Even in areas where it is legalized, MAID can be difficult to access. This can be due to a lack of practitioners who are comfortable with prescribing the medications or other restrictions on access to the medications. In the United States, as of this writing, it is only accessible to people with a diagnosis of a terminal illness and is not available to people with the diagnosis of a neurodegenerative disease.
Even though there is potential agonal damage even with MAID, when accessible, it is almost certainly associated with the highest quality brain preservation that is legally allowed today. With most protocols, MAID allows for relatively minimal agonal damage and precise timing of legal death for rapid initiation of preservation procedures.
In general, sudden legal death of a cause not related to the brain has been found to be associated with the lowest amounts of agonal factor damage.
For example, sudden cardiac arrest, often due to an arrhythmia, or non-brain-associated traumatic death, often due to exsanguination, would both be expected to cause minimal agonal damage to the brain.

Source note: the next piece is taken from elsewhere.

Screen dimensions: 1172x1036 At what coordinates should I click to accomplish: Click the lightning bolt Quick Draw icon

There can be a trade-off between the expected amount of agonal damage and the expected amount of postmortem interval damage prior to the initiation of preservation. This is because causes of death associated with higher agonal damage tend to be more predictable and occur in medical settings.

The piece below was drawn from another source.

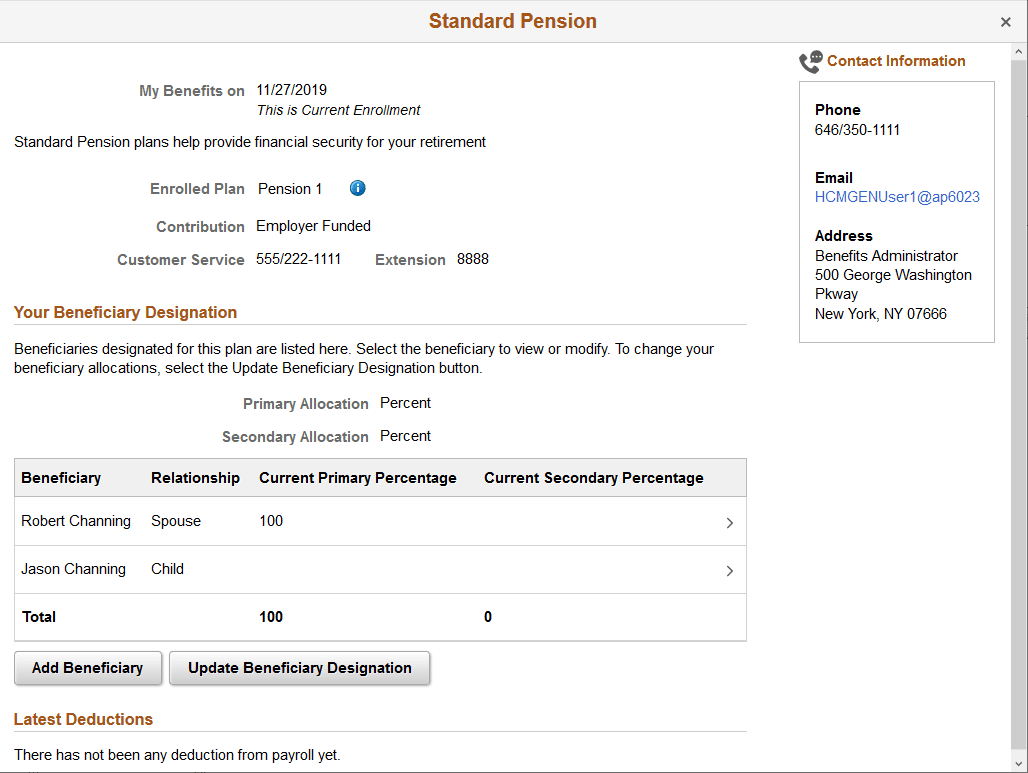The image size is (1028, 773).
Task: Select the My Benefits date 11/27/2019
Action: coord(291,90)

For example, dying of sepsis in the ICU over the course of a few days may lead to more hypoxic injury to the brain prior to legal death than dying of an immediate cardiac arrest, as a result of decreased perfusion to the brain; but, because the time of legal death will be more predictable, it may be easier to start the preservation procedure soon after the declaration of legal death.

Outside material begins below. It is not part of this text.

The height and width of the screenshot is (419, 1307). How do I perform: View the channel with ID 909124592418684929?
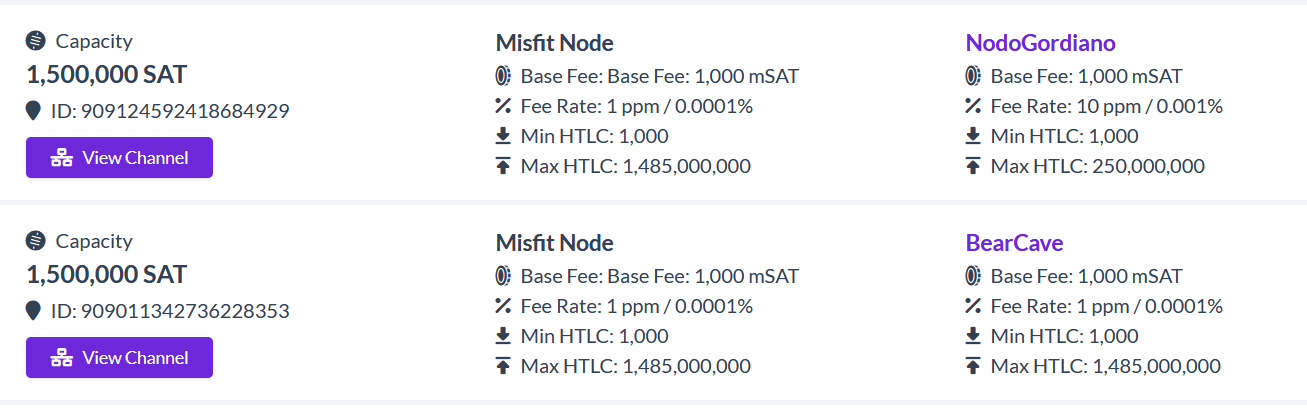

In the animal model literature, perfusion tends to be the best brain preservation method. However, as will be discussed in a later essay, postmortem perfusion in human cases tends to be more challenging than in laboratory animal studies.
One of the underappreciated aspects of this challenge may be agonal factors. Beyond obvious causes of death such as stroke that will limit attempts to perfuse the brain postmortem, a slow legal death with a significant agonal phase will likely hinder perfusion-based preservation.
(Hansma et al., 2015) point out that during a prolonged agonal phase, thrombi (in layperson’s terms, a blood clot) frequently occur in the circulatory system. In this study, agonal thrombi were found in 89% of cases of slow death, compared to 0% of cases of sudden death (Hansma et al., 2015). Evidence suggests that these thrombi accumulate during hypoperfusion of an organ when blood flow is sluggish, including in the brain (Boyd, 1960). These thrombi will likely hinder postmortem perfusion-based preservation.
In addition to the formation of agonal clots, the inflammation of blood vessels that occurs in the agonal phase will also likely hinder postmortem perfusion-based preservation.
There is limited data on this topic, but based on the available evidence it seems likely to me that one of the key reasons for difficulties in postmortem perfusion of the human brain is damage to blood vessels occurring during the agonal phase.
From a brain preservation perspective, one of the worst things that can happen is a severe degree of brain decomposition prior to death. For example, having the function of non-brain organs maintained via artificial respiration for a long period of time in the absence of cerebral perfusion seems likely to cause information-theoretic death. An extended agonal period is also an important difference between realistic human cases and ideal laboratory studies when evaluating preservation procedures. In realistic cases, an agonal phase will likely cause deterioration of the brain tissue prior to the declaration of legal death and make any perfusion-based preservation approaches more difficult. It is important to think realistically and clearly about the agonal phase of the living-dying process and how it may affect brain preservation, while at the same time avoiding therapeutic nihilism, given our state of uncertainty.